• Textauszug:
▬▬▬▬▬▬▬▬▬▬

Damit die AfD nicht die falsche Alternative wird
Anmerkungen zu aktuellen Misstönen

Weil ein gescheiterter Parteigründer noch einmal einen beachteten Auftritt haben wollte und auch bekam, ist die von den Strapazen der Bundestagswahl leicht ermattete „Alternative für Deutschland“ in Turbulenzen geraten. Die von der AfD-Führung erfolgte Abgrenzung gegenüber beitrittswilligen Personen aus der Konkursmasse der Partei „Die Freiheit“ sowie auch beitrittswilligen Mitgliedern von anderen, nicht näher benannten „Kleinparteien“ lässt Befürchtungen in der AfD erkennen, von vermeintlichen oder tatsächlichen „rechten“ Kräften unterwandert zu werden. Solche Befürchtungen kann man mit durchaus guten Gründen für übertrieben halten. Gleichwohl sollte der AfD-Parteiführung nicht vorschnell unterstellt werden, vor den Übermächten der „Politischen Korrektheit“ nun doch noch kapituliert zu haben. Solche Reaktionen sind übertrieben und auch ungerecht.

▬▬▬▬▬▬▬▬▬▬

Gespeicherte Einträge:
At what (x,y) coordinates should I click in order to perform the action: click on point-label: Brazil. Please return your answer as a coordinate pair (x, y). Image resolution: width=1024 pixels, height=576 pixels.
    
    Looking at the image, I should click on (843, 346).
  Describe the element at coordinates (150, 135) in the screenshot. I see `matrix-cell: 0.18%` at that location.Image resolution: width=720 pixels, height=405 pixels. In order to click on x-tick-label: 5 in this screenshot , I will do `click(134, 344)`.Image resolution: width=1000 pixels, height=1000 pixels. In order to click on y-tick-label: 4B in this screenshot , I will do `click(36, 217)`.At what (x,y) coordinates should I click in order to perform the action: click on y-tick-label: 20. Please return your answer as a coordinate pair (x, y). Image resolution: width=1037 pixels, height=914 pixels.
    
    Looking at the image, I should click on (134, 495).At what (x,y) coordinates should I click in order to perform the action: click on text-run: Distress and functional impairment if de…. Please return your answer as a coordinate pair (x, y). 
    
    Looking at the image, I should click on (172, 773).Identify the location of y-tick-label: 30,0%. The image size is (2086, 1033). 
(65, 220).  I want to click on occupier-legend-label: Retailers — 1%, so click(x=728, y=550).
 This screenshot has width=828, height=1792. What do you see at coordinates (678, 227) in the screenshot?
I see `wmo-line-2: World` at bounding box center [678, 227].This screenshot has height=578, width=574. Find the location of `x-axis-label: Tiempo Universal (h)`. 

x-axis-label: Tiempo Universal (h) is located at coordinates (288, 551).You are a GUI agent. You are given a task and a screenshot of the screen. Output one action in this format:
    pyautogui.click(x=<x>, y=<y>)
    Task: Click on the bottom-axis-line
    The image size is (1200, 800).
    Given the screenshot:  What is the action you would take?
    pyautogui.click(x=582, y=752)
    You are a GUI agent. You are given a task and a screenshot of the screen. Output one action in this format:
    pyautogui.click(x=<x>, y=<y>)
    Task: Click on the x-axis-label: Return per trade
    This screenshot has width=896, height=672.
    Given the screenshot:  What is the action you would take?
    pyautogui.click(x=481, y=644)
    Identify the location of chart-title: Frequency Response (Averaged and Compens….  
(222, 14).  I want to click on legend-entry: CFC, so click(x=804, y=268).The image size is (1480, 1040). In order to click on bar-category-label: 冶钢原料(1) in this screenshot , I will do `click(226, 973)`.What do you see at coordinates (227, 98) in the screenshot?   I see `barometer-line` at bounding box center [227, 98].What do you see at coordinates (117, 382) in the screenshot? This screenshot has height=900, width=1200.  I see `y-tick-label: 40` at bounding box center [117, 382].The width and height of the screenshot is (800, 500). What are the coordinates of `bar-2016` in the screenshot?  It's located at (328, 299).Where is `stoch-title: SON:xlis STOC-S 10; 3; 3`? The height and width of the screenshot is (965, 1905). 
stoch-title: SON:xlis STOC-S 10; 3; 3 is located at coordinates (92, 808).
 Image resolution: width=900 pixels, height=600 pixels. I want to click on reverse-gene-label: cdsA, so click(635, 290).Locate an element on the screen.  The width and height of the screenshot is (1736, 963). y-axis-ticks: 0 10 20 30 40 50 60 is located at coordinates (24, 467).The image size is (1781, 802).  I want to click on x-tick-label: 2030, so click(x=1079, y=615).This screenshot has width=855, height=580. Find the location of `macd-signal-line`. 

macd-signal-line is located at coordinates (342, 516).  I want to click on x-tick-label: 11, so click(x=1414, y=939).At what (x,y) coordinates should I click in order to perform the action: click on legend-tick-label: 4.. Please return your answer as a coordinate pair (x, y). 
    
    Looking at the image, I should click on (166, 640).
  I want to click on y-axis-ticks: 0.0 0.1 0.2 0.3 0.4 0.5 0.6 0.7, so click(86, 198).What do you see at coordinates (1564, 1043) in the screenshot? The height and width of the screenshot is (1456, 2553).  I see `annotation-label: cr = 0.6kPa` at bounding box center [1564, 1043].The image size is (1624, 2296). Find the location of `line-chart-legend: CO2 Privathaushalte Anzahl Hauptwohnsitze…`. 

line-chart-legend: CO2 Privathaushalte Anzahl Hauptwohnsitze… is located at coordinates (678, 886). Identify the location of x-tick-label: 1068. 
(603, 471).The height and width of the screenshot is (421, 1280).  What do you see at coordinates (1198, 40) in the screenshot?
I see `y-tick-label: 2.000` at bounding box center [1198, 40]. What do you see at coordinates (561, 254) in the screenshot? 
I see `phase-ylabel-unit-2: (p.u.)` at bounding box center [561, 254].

▬▬▬▬▬▬▬▬▬▬

Führe sämtliche Ausdrücke auf, die der Textauszug über die AfD in Anführungszeichen („…“) setzt, und zwar in der Reihenfolge ihres Auftretens.

- Alternative für Deutschland
- Die Freiheit
- Kleinparteien
- rechten
- Politischen Korrektheit